§ **EXERCISE REQUIREMENTS**
An exact copy, beginning at the line containing "The width and" and ending at the final line of the records that follow, is the answer; it has no pictures and no other text.

Start of PROVIDED DATA

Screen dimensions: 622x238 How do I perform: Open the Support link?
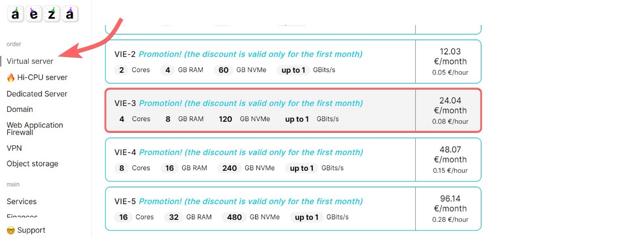click(31, 230)
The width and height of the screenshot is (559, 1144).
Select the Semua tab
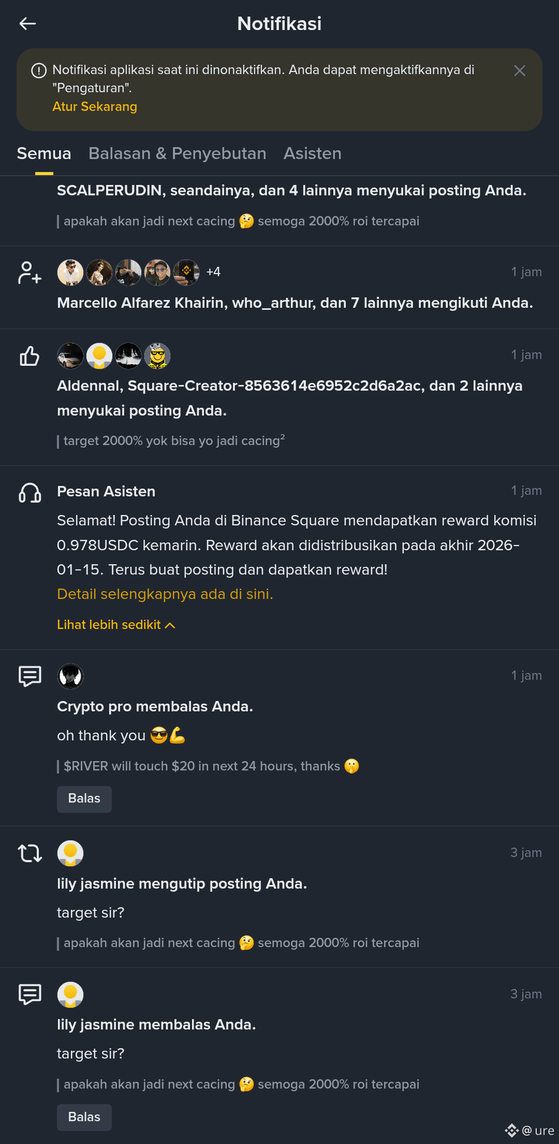click(x=44, y=153)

End of PROVIDED DATA

§ **EXERCISE OUTPUT**
The width and height of the screenshot is (559, 1144).
Select the Semua tab
click(x=44, y=153)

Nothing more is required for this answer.